[Opening The input section]
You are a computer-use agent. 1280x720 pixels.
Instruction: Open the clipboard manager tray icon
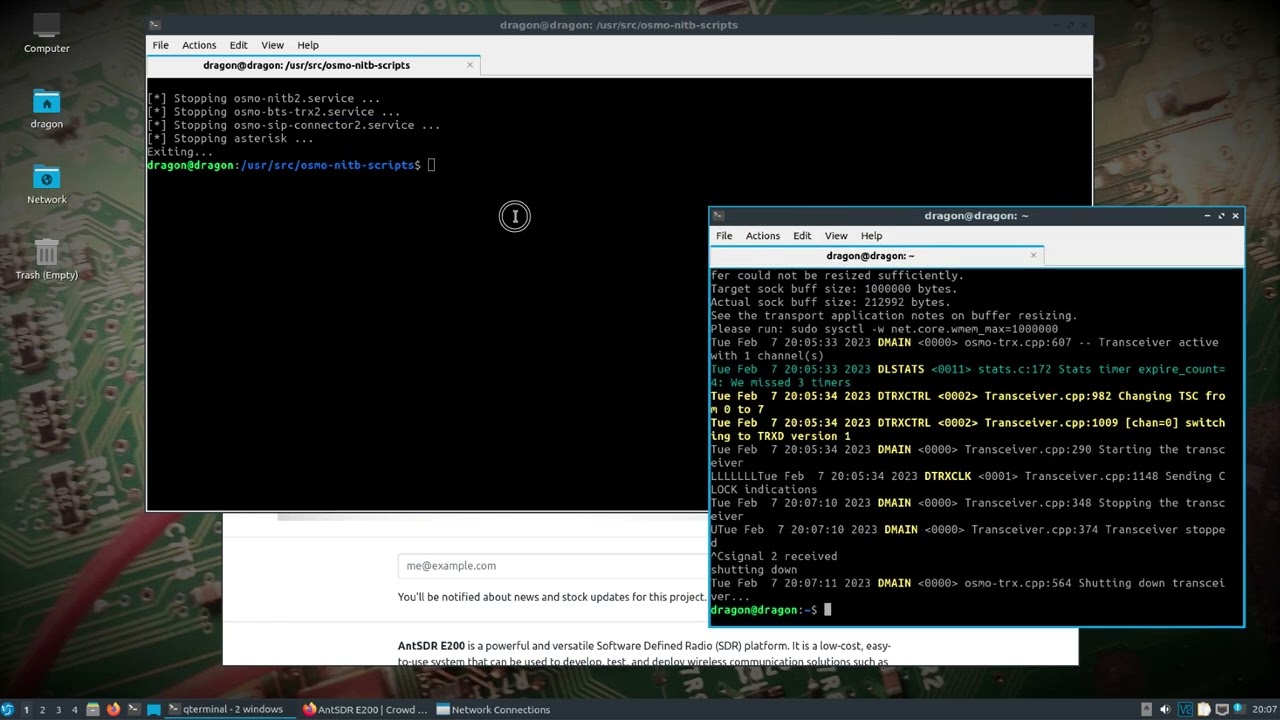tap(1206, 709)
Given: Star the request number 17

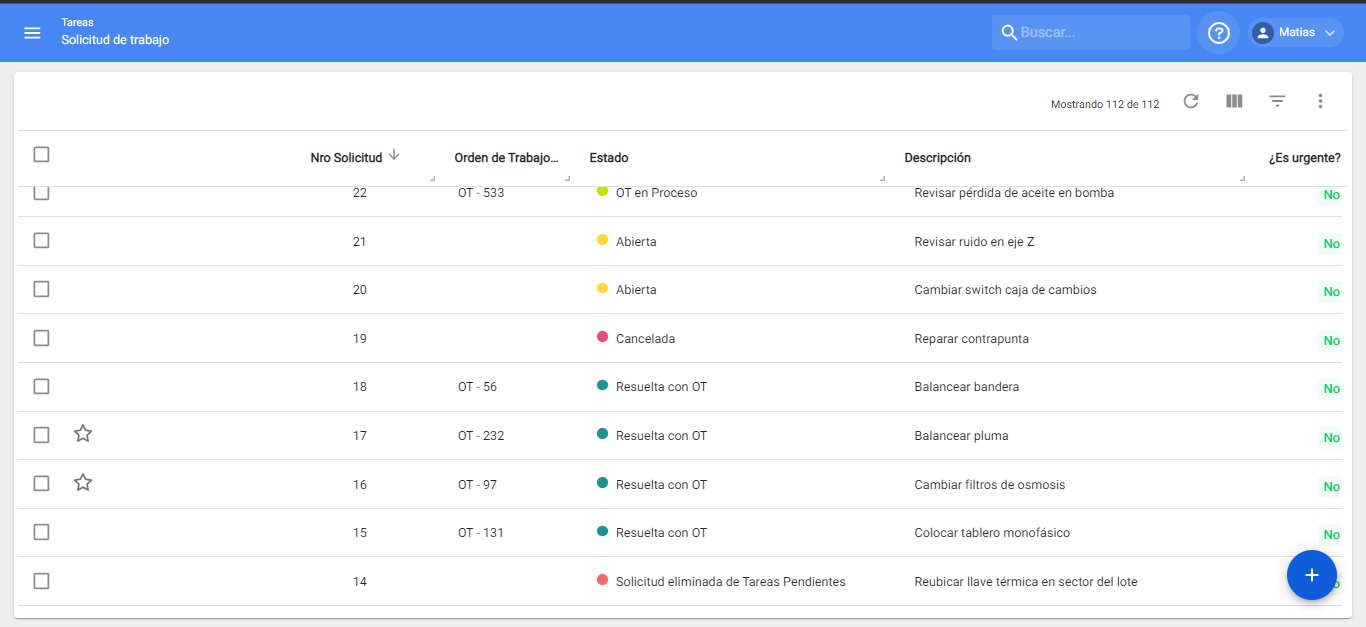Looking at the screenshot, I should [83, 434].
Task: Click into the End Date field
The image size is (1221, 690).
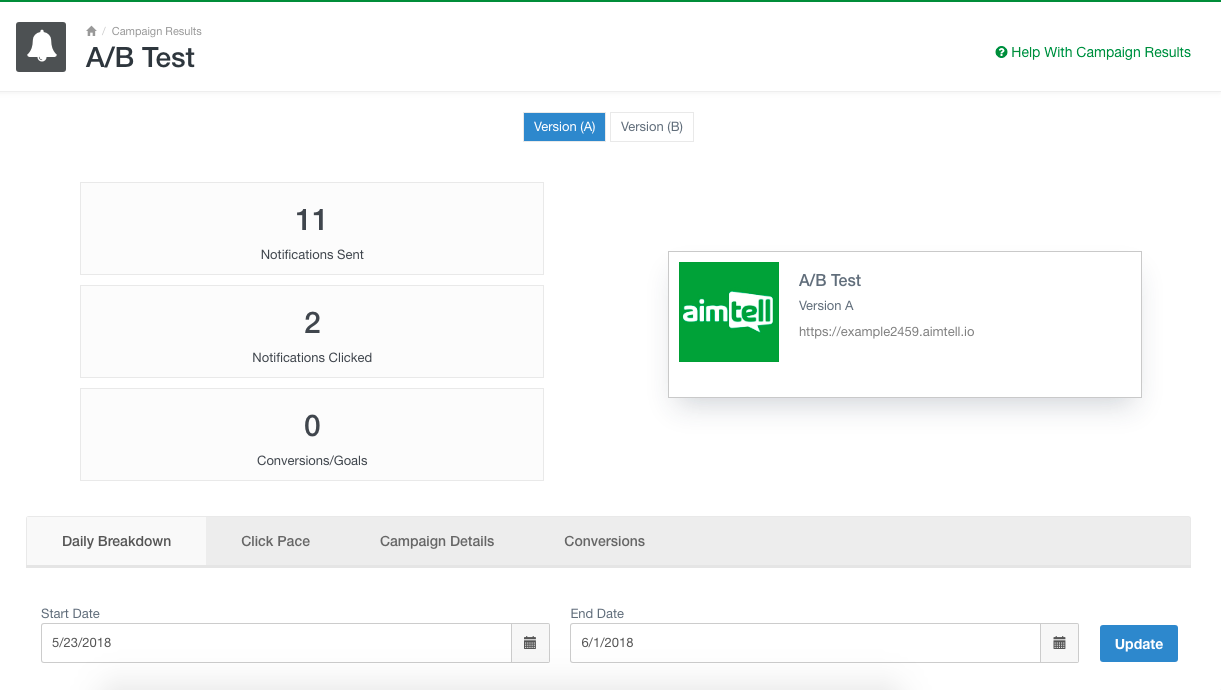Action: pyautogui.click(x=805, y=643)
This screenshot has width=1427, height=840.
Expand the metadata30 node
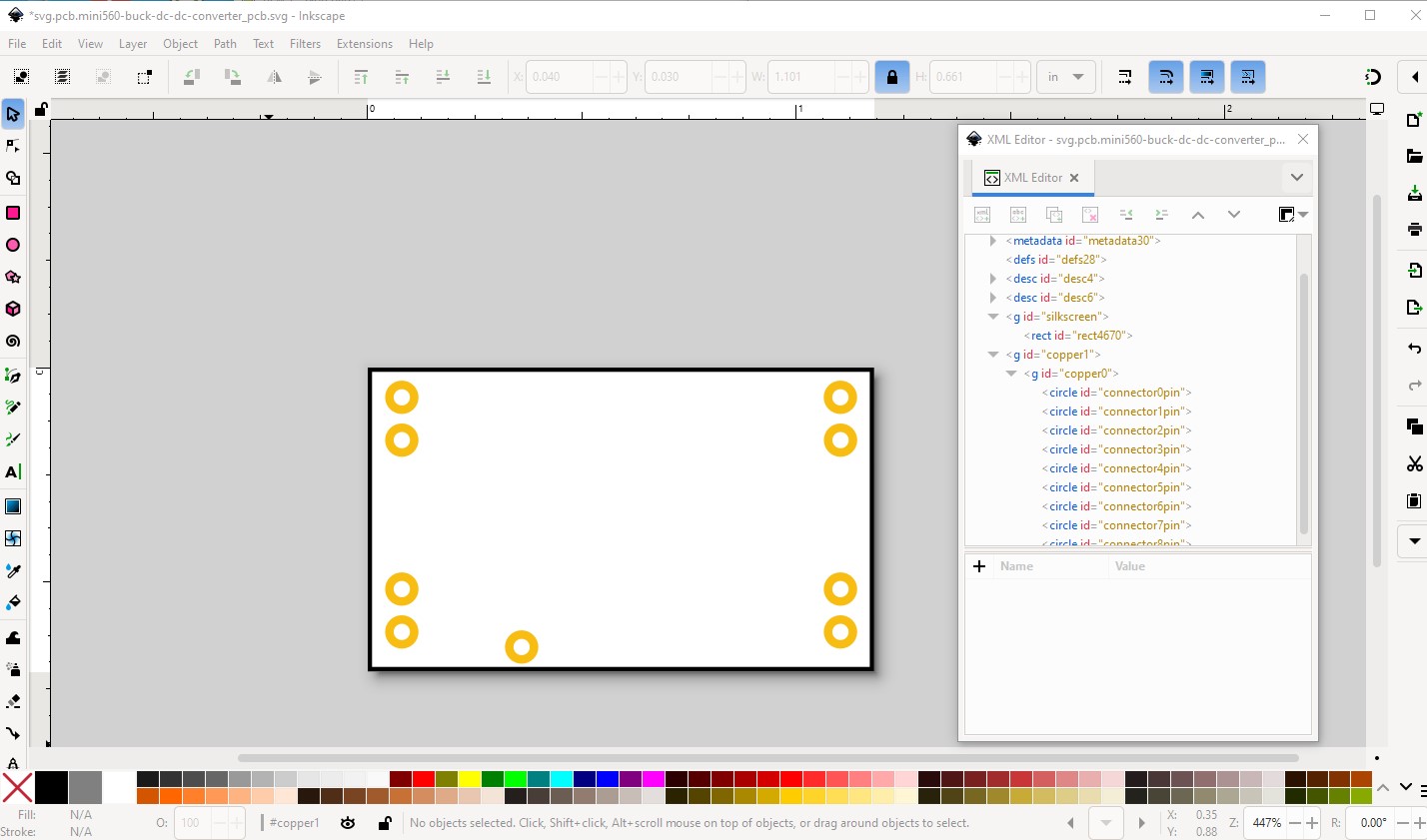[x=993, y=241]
[Closing The input section]
[Opening The input section]
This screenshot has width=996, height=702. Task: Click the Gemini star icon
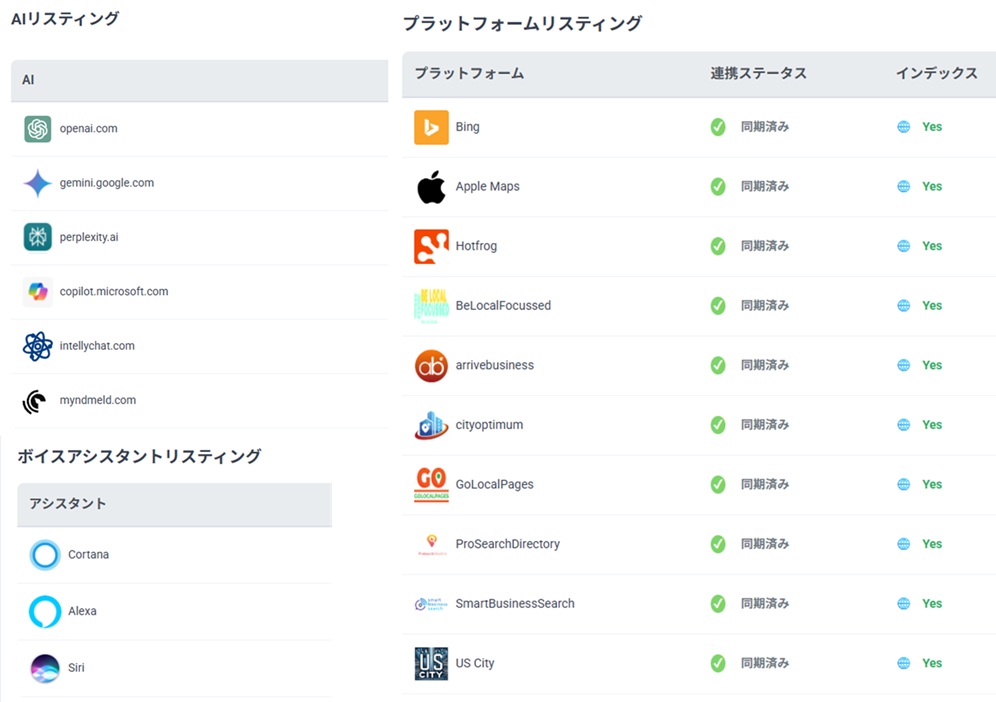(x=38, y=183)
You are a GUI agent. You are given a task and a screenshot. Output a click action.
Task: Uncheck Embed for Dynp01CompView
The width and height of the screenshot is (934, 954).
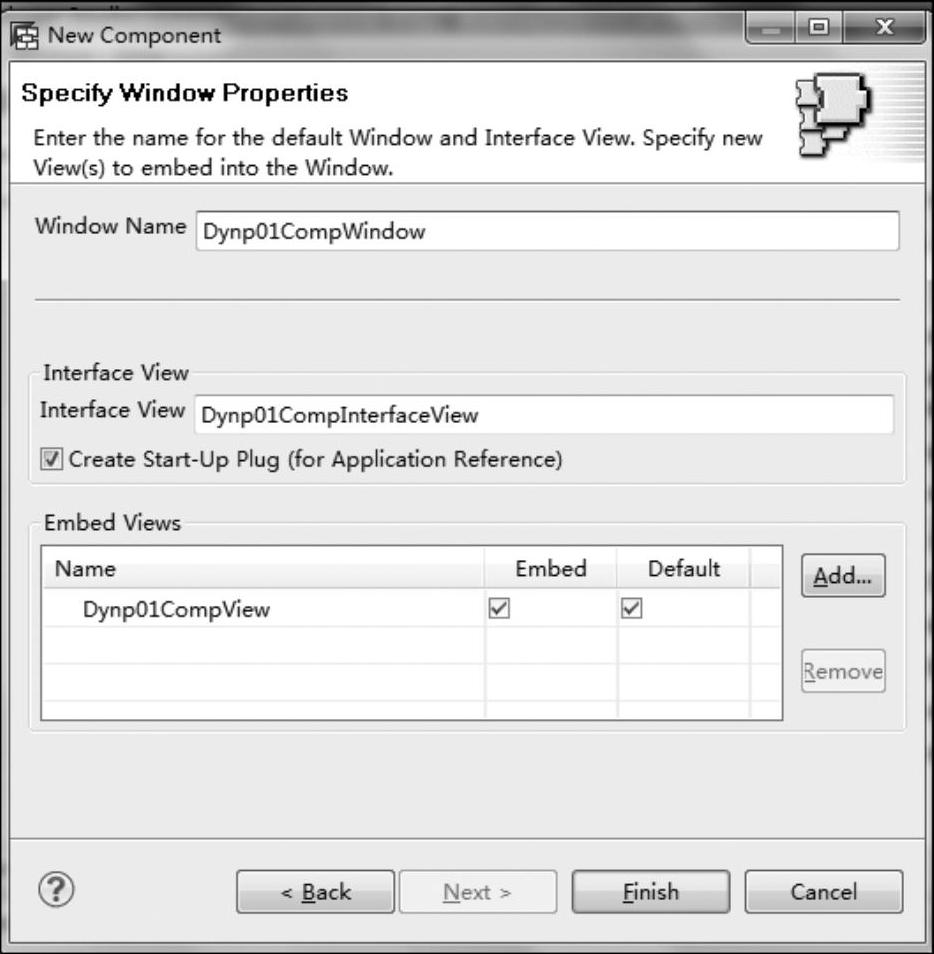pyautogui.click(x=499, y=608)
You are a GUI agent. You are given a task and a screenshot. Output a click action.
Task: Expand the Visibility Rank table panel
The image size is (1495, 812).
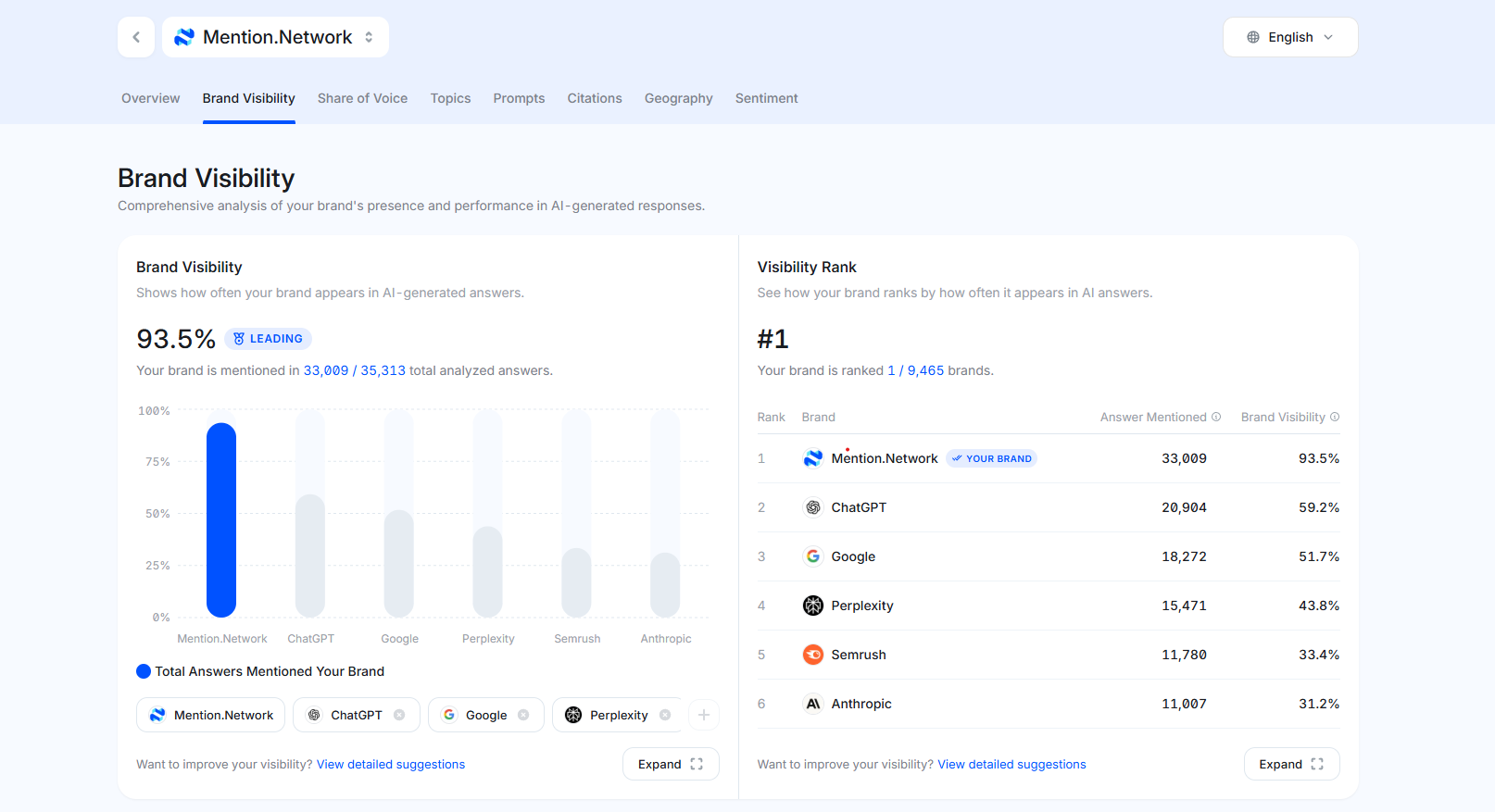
[Closing The input section]
**Problem requirements:** Nothing but the lines from the one with "The width and" up to and including the one with "The image size is (1495, 812)." should be printed, exactly as they read above. Please keep the pictures out.

**Exercise output:**
The width and height of the screenshot is (934, 954).
pyautogui.click(x=499, y=608)
You are a GUI agent. You are given a task and a screenshot. Output a click action.
Task: Expand the Visibility Rank table panel
The image size is (1495, 812).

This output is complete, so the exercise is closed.